* **Written problem A**: Can you rewrite the paragraph of the matrix post that begins "After some analysis" as a short list that keeps its main facts?

For fixed $N \in \mathbb{N}$, I wish to compute the entries of a matrix $P_N$ that is $2^N \times 3^N$-dimensional, real-valued and satisfies:

  1. $P_N^T \textbf{1} = \textbf{1}$

  2. $\textbf{1} P_N^T = \frac{3^N}{2^N} \textbf{1}^T$

where $\textbf{1}$ is the all 1's vector in the appropriate dimension. Additionally, $P_N$ is such that:

(i) its first $2^N$ columns are the first $2^N$ standard basis vectors

(ii) the remaining columns contain 0's in all positions except two, which are unknown entries, $w_{i,j}$, that I need to solve for.

After some analysis, we can conclude that there are (i) $2(3^N - 2^N)$ total variables to solve for, and (ii) $3^N$ equations that they satisfy, which implies that for $N > 3$, the system is "undetermined", so has either no solutions or infinitely many solutions for the $(w_{i,j})_{i,j}$

(In actuality, I know everything about where the non-zero entries of $P$ are, as I know the underlying system of equations it is representing. However, I have not included this, as it may not be necessary to my questions, and more importantly it's really complicated and, as I'm in the middle of formalizing it, the structure is not entirely clear yet either to me).

* **Data supplied**:
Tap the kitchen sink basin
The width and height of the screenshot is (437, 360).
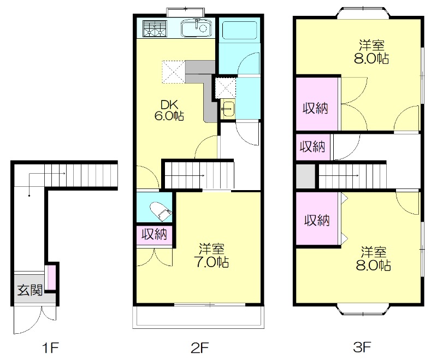click(196, 28)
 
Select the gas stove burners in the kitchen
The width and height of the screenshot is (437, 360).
click(155, 28)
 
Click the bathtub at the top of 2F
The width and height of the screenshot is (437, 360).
click(240, 30)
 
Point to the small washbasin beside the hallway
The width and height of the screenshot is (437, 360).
click(228, 109)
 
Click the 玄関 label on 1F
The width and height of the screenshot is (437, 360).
click(30, 291)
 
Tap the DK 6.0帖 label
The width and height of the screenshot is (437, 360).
click(169, 110)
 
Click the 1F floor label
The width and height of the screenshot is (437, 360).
click(51, 347)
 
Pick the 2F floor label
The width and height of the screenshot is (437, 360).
click(200, 347)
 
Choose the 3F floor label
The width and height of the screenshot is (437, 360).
click(362, 347)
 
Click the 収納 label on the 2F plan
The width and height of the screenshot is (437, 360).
click(154, 234)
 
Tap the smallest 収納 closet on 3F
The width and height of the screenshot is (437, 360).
click(313, 146)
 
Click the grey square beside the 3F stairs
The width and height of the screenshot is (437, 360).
click(305, 176)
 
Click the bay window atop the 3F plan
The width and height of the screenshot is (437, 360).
click(363, 13)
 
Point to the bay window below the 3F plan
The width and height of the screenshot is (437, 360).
click(363, 310)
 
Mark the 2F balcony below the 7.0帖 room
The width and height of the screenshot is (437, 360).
click(198, 317)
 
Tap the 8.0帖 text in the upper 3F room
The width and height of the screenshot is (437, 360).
click(371, 58)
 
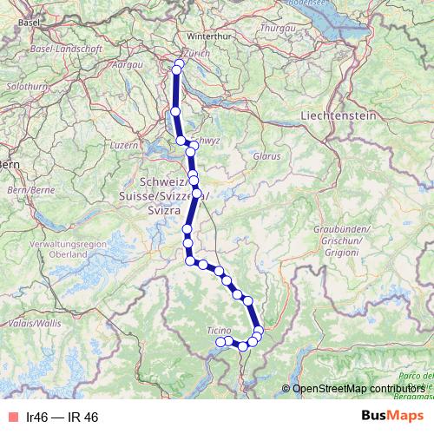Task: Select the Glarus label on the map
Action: tap(267, 156)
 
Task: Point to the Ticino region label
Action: tap(219, 330)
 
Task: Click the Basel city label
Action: tap(30, 21)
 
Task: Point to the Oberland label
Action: tap(69, 255)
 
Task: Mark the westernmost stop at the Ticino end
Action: tap(220, 343)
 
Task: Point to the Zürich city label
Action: tap(197, 51)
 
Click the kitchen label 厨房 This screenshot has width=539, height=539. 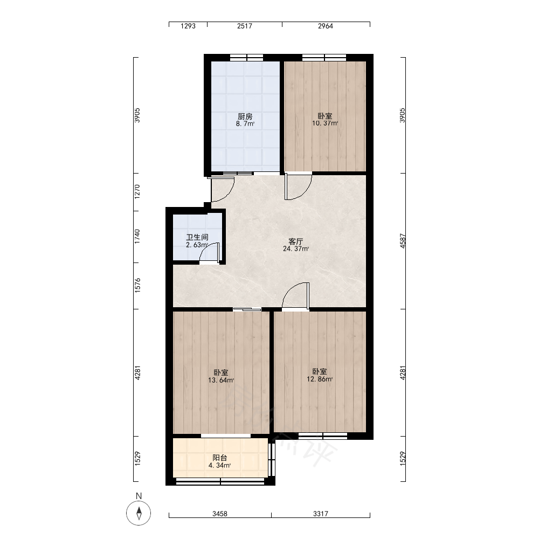[x=245, y=116]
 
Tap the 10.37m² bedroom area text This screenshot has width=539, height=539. [x=325, y=123]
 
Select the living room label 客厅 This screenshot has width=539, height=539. [x=295, y=241]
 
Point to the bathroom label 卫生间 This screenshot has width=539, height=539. [x=197, y=237]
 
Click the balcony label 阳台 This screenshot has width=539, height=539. [x=220, y=458]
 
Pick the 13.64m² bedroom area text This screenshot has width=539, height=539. [x=221, y=380]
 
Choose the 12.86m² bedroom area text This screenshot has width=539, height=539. [x=320, y=379]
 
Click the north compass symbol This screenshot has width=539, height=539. [x=139, y=513]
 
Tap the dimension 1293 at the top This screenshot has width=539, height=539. [x=188, y=26]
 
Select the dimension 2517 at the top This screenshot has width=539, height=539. [x=245, y=26]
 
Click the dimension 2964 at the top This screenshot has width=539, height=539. [x=326, y=26]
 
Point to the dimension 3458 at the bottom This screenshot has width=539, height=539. [x=220, y=514]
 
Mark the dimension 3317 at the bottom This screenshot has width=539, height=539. [x=321, y=514]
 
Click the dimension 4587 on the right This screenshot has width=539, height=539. [x=403, y=241]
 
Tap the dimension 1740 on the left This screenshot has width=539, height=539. [x=137, y=237]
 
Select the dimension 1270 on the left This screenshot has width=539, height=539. [x=137, y=192]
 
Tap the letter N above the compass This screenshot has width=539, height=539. [x=139, y=496]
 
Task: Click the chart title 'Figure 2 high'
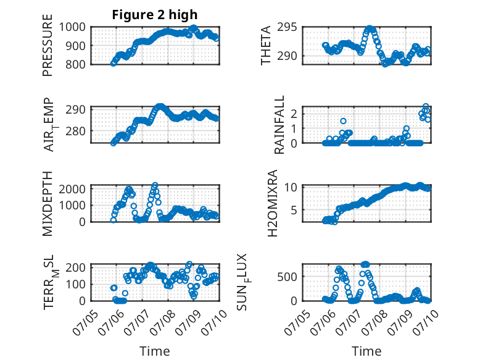tap(155, 15)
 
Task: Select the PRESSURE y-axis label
tap(48, 45)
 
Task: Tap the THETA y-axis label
tap(266, 45)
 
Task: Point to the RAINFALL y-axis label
tap(279, 125)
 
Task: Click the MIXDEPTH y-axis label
tap(48, 204)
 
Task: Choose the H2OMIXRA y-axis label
tap(272, 203)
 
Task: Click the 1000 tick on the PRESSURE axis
tap(72, 27)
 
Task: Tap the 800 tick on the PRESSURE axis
tap(75, 64)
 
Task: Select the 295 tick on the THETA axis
tap(287, 27)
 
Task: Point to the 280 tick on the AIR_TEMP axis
tap(75, 131)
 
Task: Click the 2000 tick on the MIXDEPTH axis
tap(72, 189)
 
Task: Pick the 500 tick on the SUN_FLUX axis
tap(287, 277)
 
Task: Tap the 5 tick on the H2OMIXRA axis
tap(294, 210)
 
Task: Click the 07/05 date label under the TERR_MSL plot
tap(85, 322)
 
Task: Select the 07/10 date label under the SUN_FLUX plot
tap(426, 322)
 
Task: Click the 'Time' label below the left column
tap(155, 351)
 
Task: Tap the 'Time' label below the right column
tap(366, 351)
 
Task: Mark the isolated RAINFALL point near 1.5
tap(343, 121)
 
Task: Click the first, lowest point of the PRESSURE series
tap(114, 63)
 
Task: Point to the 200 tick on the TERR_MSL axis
tap(75, 267)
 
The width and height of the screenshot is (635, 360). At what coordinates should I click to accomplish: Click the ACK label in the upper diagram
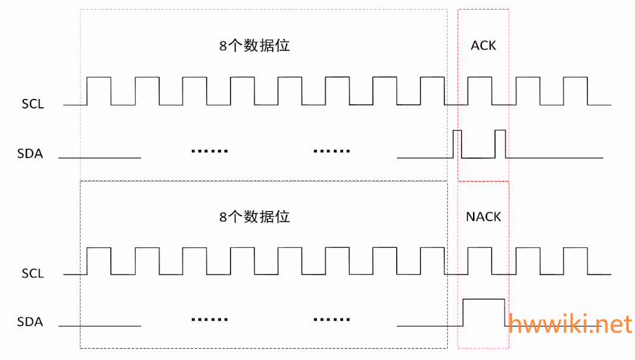[x=483, y=46]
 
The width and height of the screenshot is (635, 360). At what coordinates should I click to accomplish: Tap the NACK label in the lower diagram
[x=483, y=216]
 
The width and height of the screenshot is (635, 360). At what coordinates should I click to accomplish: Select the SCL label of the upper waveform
[x=33, y=104]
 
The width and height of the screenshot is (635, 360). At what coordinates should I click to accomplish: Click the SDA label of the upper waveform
[x=30, y=154]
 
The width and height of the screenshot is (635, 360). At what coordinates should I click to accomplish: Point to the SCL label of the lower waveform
[x=33, y=274]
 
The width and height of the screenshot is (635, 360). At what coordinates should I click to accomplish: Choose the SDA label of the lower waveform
[x=30, y=322]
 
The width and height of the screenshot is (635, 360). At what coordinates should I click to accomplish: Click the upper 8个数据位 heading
[x=254, y=46]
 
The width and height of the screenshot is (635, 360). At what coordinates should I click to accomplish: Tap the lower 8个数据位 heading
[x=254, y=216]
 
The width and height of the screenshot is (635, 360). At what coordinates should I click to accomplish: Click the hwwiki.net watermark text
[x=570, y=324]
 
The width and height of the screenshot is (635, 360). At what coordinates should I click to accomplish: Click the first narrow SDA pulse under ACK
[x=457, y=143]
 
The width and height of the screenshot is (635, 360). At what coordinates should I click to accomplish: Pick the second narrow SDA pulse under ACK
[x=500, y=143]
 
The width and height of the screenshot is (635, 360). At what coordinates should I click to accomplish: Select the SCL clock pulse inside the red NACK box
[x=480, y=260]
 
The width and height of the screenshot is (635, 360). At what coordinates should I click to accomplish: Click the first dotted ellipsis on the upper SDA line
[x=210, y=151]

* **Written problem B**: Could you put the entries, from their first line through the line holding "click(198, 317)" (both included), into a JSON list of strings with one string per line and no blank lines, leaving out the pictures?

* **Answer A**:
- There are $2(3^N - 2^N)$ variables to solve for in total.
- They satisfy $3^N$ equations.
- So for $N > 3$ the system is "undetermined". It has either no solutions or infinitely many for the $(w_{i,j})_{i,j}$.

* **Answer B**:
[
  "Tap the kitchen sink basin",
  "The width and height of the screenshot is (437, 360).",
  "click(196, 28)",
  "Select the gas stove burners in the kitchen",
  "The width and height of the screenshot is (437, 360).",
  "click(155, 28)",
  "Click the bathtub at the top of 2F",
  "The width and height of the screenshot is (437, 360).",
  "click(240, 30)",
  "Point to the small washbasin beside the hallway",
  "The width and height of the screenshot is (437, 360).",
  "click(228, 109)",
  "Click the 玄関 label on 1F",
  "The width and height of the screenshot is (437, 360).",
  "click(30, 291)",
  "Tap the DK 6.0帖 label",
  "The width and height of the screenshot is (437, 360).",
  "click(169, 110)",
  "Click the 1F floor label",
  "The width and height of the screenshot is (437, 360).",
  "click(51, 347)",
  "Pick the 2F floor label",
  "The width and height of the screenshot is (437, 360).",
  "click(200, 347)",
  "Choose the 3F floor label",
  "The width and height of the screenshot is (437, 360).",
  "click(362, 347)",
  "Click the 収納 label on the 2F plan",
  "The width and height of the screenshot is (437, 360).",
  "click(154, 234)",
  "Tap the smallest 収納 closet on 3F",
  "The width and height of the screenshot is (437, 360).",
  "click(313, 146)",
  "Click the grey square beside the 3F stairs",
  "The width and height of the screenshot is (437, 360).",
  "click(305, 176)",
  "Click the bay window atop the 3F plan",
  "The width and height of the screenshot is (437, 360).",
  "click(363, 13)",
  "Point to the bay window below the 3F plan",
  "The width and height of the screenshot is (437, 360).",
  "click(363, 310)",
  "Mark the 2F balcony below the 7.0帖 room",
  "The width and height of the screenshot is (437, 360).",
  "click(198, 317)"
]